Wedding planning websites curb promotion of US plantation venues
- Published
Four major US wedding planning websites will restrict the promotion of venues that idealise former slave plantations.
Pinterest, the Knot Worldwide and Brides said they would limit plantation advertisements, in some cases removing adjectives that romanticise the venues such as "charming" or "elegant".
Planning platform Zola has removed all the listed plantations from its site.
The changes follow calls from civil rights group Color of Change to bar the promotion of plantations outright.
"The decision to glorify plantations as nostalgic sites of celebration is not a compassionate one for the black women and justice-minded people who use your site," the organisation wrote in a letter to Zola executives, according to BuzzFeed News, which first reported the changes.
"In fact, 'classic,' 'elegant,' and 'glamorous,' are just a few of the tags that your site uses to describe the places where many of your readers' ancestors were tortured and stripped of their most fundamental rights," Color of Change wrote.
These plantations - scattered across the American South - remain, for many, a painful reminder of the country's legacy of slavery and racism. At the height of slavery, the National Humanities Center estimates that there were over 46,000 plantations stretching across the southern states.
But they have also become a popular choice for weddings.
A simple web search for "plantation weddings" will call up venues in Louisiana, South Carolina and Virginia promising "beautiful backdrops" featuring "columned mansions" and "moss-covered oaks".
An enduring source of controversy, the modern use of slavery plantations has been the source of heightened debate in recent years.
A post on Reddit in September asking if it was reasonable to skip a best friend's wedding because it was held on a plantation received over 1,000 comments on both sides of the argument.
"Weddings should be a symbol of love and unity.
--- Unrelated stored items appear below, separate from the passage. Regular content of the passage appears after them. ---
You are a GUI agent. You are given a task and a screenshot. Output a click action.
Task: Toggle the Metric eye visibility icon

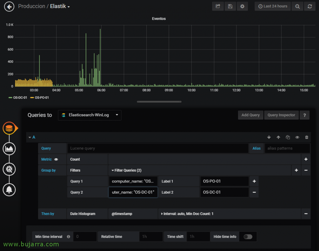(56, 159)
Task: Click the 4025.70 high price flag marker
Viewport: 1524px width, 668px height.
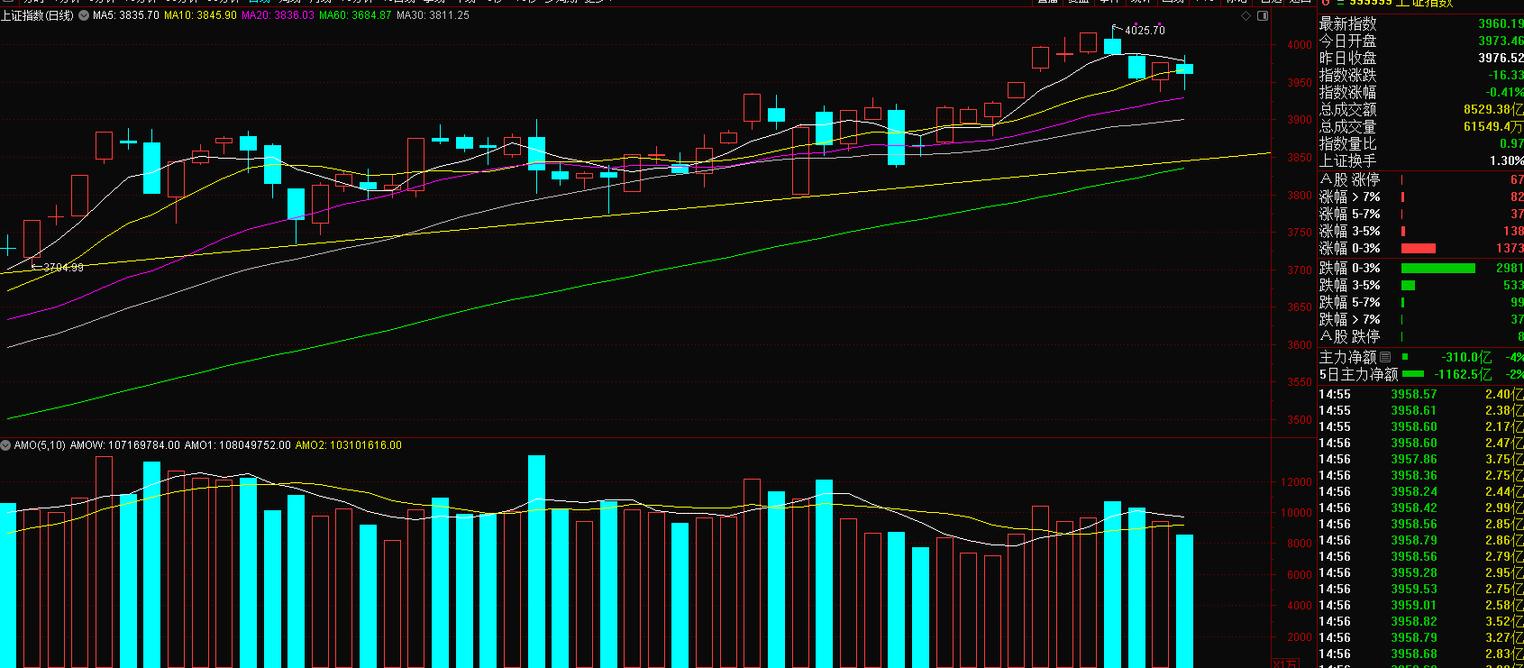Action: click(1139, 30)
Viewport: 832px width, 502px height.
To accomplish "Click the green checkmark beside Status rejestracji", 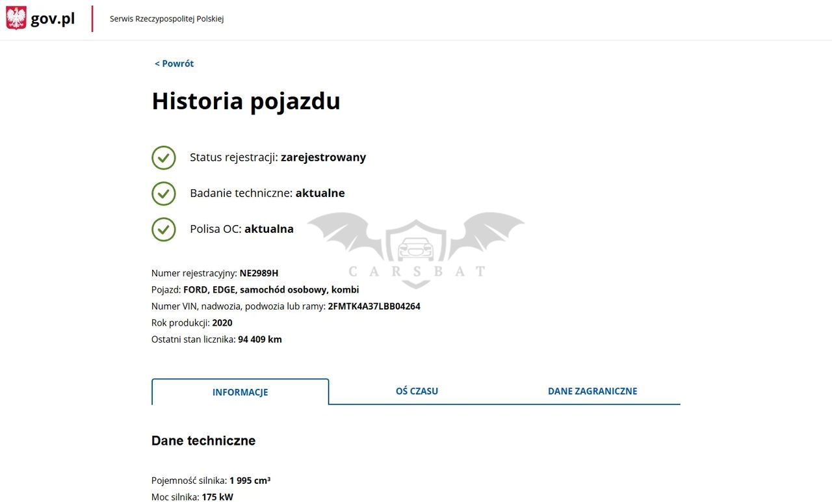I will [164, 157].
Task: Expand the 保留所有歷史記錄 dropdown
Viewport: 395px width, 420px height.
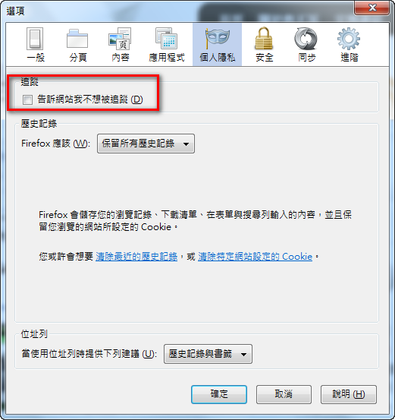Action: click(x=146, y=144)
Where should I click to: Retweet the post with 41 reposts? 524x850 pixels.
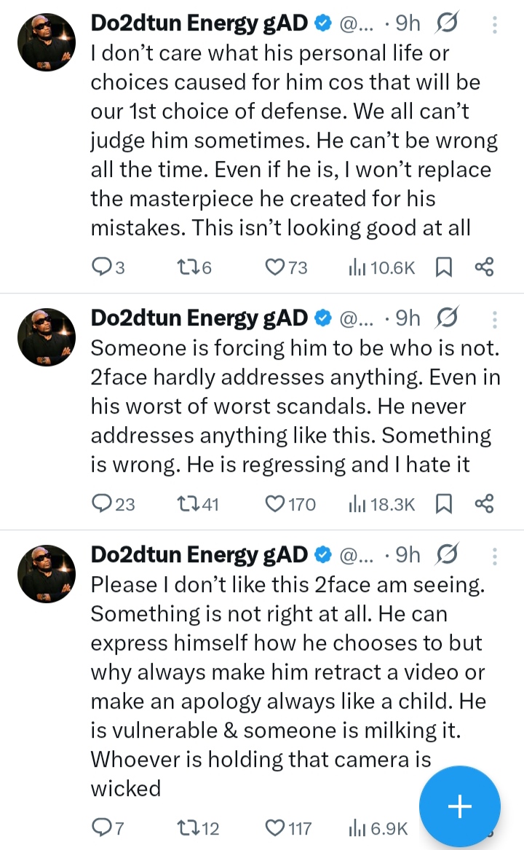click(188, 503)
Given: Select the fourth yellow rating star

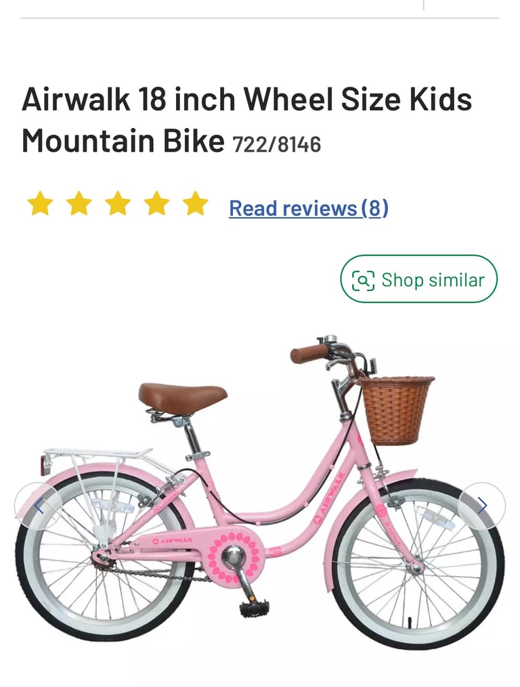Looking at the screenshot, I should [156, 204].
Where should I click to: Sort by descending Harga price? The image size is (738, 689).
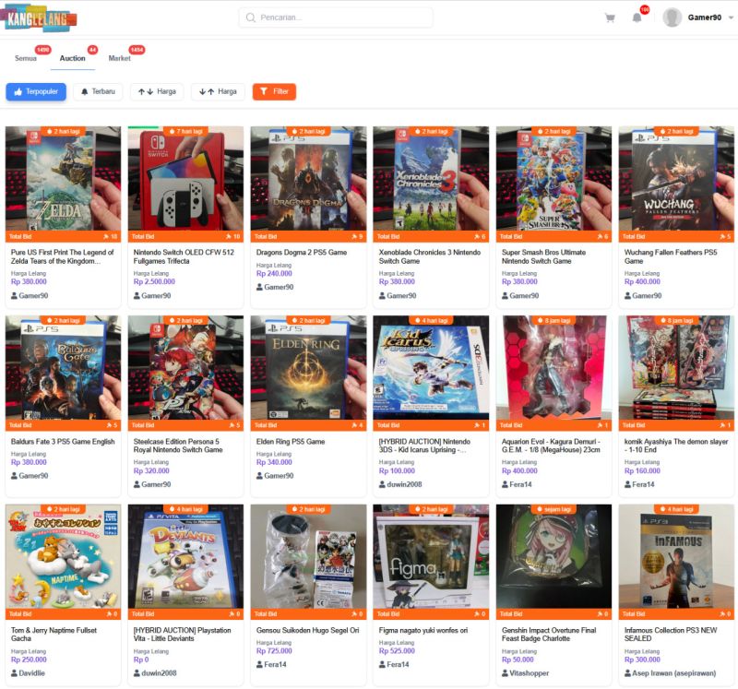coord(218,91)
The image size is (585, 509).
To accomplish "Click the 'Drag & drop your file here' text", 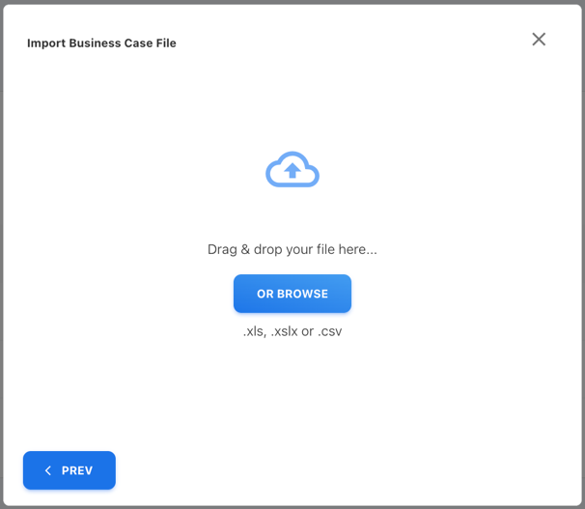I will (x=293, y=249).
Plantations represent none of those things," a Pinterest spokesperson wrote in an email to US media. "We are working to limit the distribution of this content and accounts across our platform, and continue to not accept advertisements for them."
The changes will be seen by tens of millions of American couples that use one or more of these sites to help plan their wedding.
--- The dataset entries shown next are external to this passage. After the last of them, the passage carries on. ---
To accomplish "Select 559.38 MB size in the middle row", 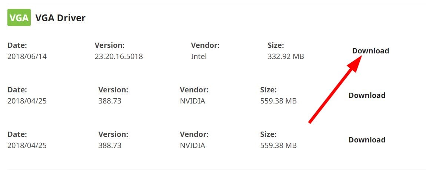I will [x=279, y=101].
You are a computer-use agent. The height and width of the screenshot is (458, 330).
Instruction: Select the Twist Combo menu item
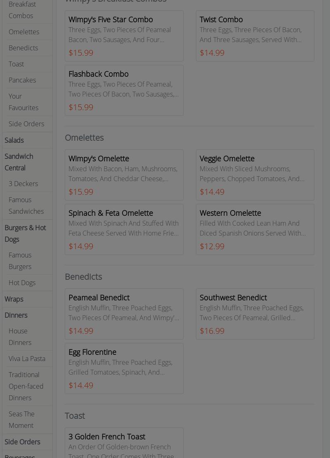[255, 36]
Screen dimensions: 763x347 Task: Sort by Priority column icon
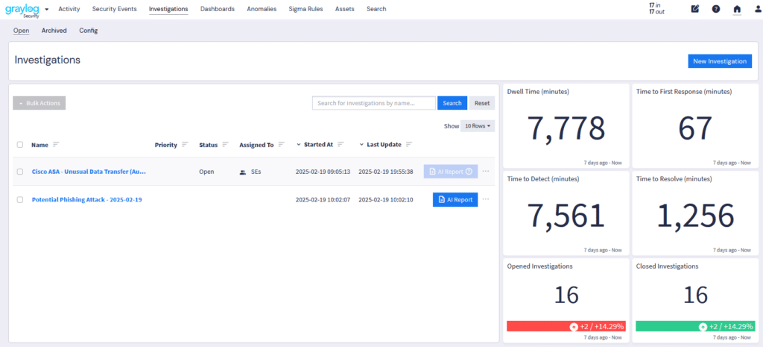185,144
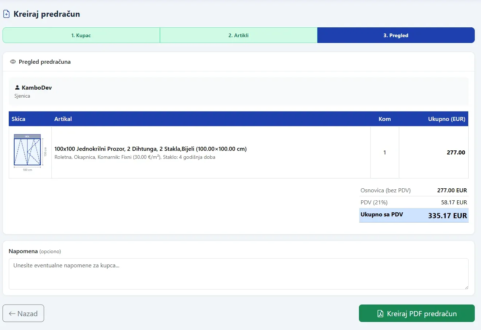Click the Kom column header
Viewport: 481px width, 330px height.
[385, 119]
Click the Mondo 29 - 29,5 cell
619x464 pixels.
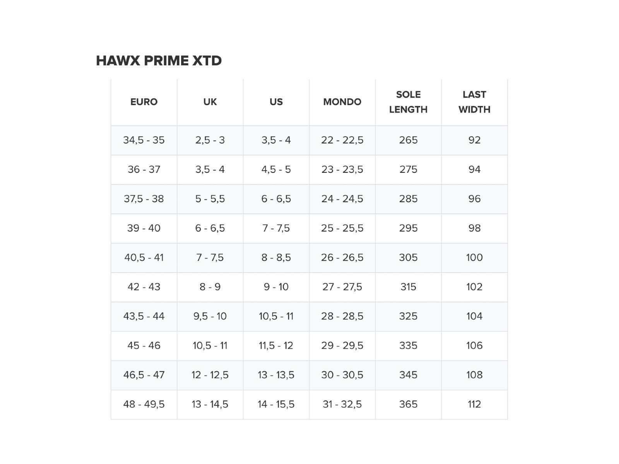pyautogui.click(x=342, y=346)
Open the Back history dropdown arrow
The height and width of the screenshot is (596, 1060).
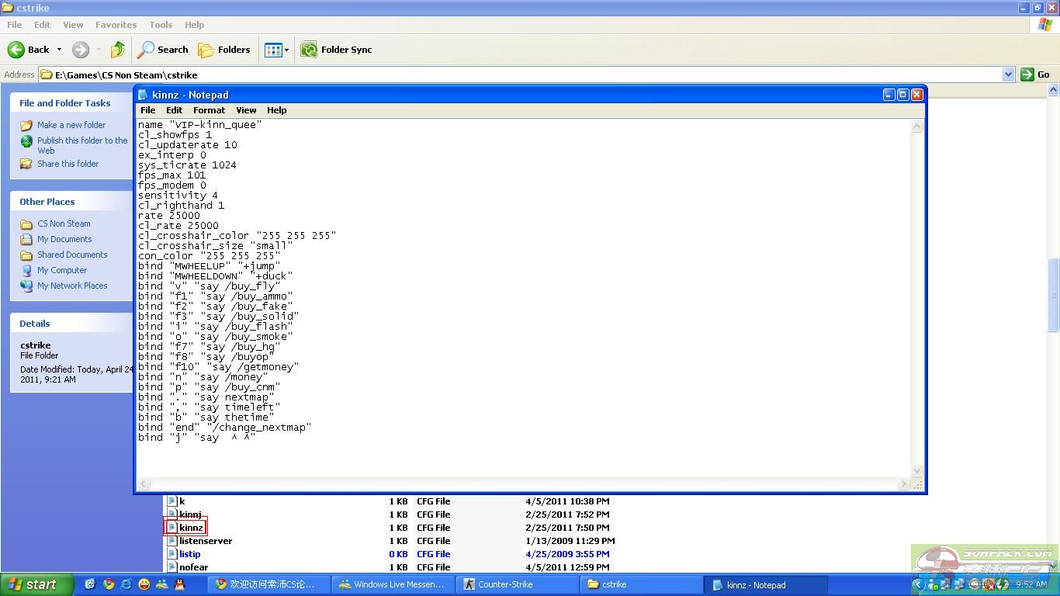coord(59,50)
Nothing untouched by slavery
By Ritu Prasad, BBC News in Charleston
Charleston reflects a wholly American truth: that nothing here is untouched by the legacy of slavery, even centuries on. What is less certain is how a city - and a nation - should talk about such a difficult past.
For decades, tourists have been drawn to South Carolina and its plantations for the idyllic southern charm, a deliberate throwback to a Gone With the Wind era.
But the industry is slowly changing as some believe tourists should face the truths of slavery instead of the rose-coloured narrative peddled for so long - even if it makes them uneasy.
For many on tours of plantations, there is a struggle to reconcile the beauty around them with the brutality of slavery.
"Slavery was not that bad - it's probably the number one thing we hear," says plantation tour guide Olivia Williams.